The Olivier Rebbot Award 2019

Best photographic news reporting from abroad in any medium.

AWARD DATE: 2019
AWARD NAME: The Olivier Rebbot Award 2019
AWARD RECIPIENT: Moises Saman
AWARD RECIPIENT AFFILIATION: National Geographic
AWARD HONORED WORK: “El Salvador: A Country in Crisis”


Onlookers gather at the scene of a homicide in downtown San Salvador, El Salvador’s capital. Violence has driven hundreds of Salvadorans to leave each day for the United States, where they make up the fourth largest Latino community, after Mexicans, Puerto Ricans, and Cubans. Photo: Moises Saman

Members of the MS-13 gang crowd into their cramped cell inside Chalatenango prison, in northern El Salvador.

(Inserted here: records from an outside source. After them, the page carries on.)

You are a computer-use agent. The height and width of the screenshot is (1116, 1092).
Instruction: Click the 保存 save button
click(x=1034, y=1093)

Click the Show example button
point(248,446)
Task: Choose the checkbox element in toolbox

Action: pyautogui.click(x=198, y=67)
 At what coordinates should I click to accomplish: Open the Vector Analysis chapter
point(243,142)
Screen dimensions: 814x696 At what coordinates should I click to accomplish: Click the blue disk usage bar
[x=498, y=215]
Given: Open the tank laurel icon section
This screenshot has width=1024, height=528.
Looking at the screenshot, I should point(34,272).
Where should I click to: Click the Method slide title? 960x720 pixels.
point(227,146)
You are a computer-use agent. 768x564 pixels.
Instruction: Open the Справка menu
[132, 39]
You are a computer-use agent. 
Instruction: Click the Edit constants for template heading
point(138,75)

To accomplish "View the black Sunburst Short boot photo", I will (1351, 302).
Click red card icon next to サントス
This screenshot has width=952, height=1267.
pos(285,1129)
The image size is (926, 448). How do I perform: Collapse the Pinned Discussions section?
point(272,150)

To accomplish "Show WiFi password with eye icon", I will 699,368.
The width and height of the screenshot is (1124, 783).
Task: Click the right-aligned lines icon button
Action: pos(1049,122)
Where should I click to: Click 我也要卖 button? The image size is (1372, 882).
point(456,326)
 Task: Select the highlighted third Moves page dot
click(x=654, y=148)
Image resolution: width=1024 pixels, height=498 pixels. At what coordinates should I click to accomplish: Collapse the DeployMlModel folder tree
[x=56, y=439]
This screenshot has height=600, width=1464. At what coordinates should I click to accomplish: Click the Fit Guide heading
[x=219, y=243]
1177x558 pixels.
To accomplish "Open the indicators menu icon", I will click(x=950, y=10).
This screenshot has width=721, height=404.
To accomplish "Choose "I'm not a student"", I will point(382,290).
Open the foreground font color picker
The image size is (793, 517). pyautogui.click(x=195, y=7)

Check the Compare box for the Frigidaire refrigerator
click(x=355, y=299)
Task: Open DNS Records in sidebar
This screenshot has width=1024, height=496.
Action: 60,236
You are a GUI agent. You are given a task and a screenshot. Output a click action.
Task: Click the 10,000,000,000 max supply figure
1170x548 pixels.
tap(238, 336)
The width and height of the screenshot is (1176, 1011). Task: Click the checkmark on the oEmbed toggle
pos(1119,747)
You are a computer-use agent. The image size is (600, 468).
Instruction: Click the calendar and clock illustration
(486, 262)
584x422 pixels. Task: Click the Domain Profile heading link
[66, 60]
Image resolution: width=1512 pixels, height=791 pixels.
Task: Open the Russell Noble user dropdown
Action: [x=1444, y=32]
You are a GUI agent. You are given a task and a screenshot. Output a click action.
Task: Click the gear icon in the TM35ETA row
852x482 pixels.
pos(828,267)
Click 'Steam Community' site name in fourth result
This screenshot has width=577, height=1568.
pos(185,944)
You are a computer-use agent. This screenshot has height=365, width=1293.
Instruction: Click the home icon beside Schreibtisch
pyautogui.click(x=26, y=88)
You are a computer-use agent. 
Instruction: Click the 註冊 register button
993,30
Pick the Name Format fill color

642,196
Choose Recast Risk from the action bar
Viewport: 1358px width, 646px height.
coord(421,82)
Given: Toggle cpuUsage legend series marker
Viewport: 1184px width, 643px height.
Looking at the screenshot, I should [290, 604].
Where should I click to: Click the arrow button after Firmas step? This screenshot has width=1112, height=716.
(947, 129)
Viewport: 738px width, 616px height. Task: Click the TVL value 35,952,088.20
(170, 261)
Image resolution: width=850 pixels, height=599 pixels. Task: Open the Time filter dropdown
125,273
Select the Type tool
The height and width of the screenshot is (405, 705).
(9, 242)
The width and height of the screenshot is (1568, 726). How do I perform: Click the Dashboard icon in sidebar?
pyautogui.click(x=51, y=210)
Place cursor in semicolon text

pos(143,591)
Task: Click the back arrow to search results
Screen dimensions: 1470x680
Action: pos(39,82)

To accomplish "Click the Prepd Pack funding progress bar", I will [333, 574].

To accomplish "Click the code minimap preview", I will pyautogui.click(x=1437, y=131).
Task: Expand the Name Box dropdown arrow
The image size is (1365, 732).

Authorities house rival gangs in separate prisons to avoid deadly riots, but extreme crowding has stretched the prison system beyond its limits. Photo: Moises Saman

An alleged thief lies dead in a bus after a passenger, in self-defense, shot him and another assailant (who lived) during an attempted robbery in downtown San Salvador. The shooter fled the scene. Photo: Moises Saman

Others at Gotera who have renounced their gang ties pray together. Prison-based evangelical churches in El Salvador are growing. Photo: Moises Saman

The diaries of forensic criminologist Israel Ticas, with photos here showing two mass gravesites, document his relentless efforts to find the hidden victims of gang violence. Ticas has exhumed hundreds of bodies from clandestine graves across the country. Beheadings, dismemberments, and signs of torture are commonplace. Photo: Moises Saman

Former gang members hang from their hammocks inside the San Francisco Gotera prison in Morazán department. Photo: Moises Saman

An MS-13 gang member attends a literacy class in Chalatenango prison. In exchange for good behavior, inmates can take part in a state-run rehabilitation program called Yo Cambio (I Change) that aims to prepare them for life after prison. Photo: Moises Saman

Salvadoran police check for gang tattoos on the arm of a suspect found to have a gun hidden in his car. El Salvador’s intensified anti-gang measures allow authorities to stop and frisk anyone in the street. Gangs have adapted by discouraging members from getting tattoos that give away any affiliation. Photo: Moises Saman

Wilfredo Gómez, a former 18th Street gang member turned preacher, speaks at a memorial service in San Salvador’s Dina neighborhood. The service honored a parishioner and ex-gang member killed by rivals after his release from prison. "You walk with God or the devil, but you can’t serve both," another former gang member said. Photo: Moises Saman

A net protects María Agustina Márquez from mosquitoes in the home she shares with her husband and granddaughter near Intipucá. Many there rely on remittances from those in the U.S. Both her sons are in the U.S. but barely manage to send money home. Photo: Moises Saman

Salvadoran fisherman Arnovis Guidos Portillo watches his daughter and son in their home in Usulután department. After reaching the U.S. together in May 2018, father and daughter were detained by immigration authorities and kept in different facilities for more than a month before being deported separately to El Salvador, where they reunited. Photo: Moises Saman

 

Citation for Excellence: Natacha Pisarenko
Affiliation: The Associated Press
Honored Work: “Bolivia, Political Unrest”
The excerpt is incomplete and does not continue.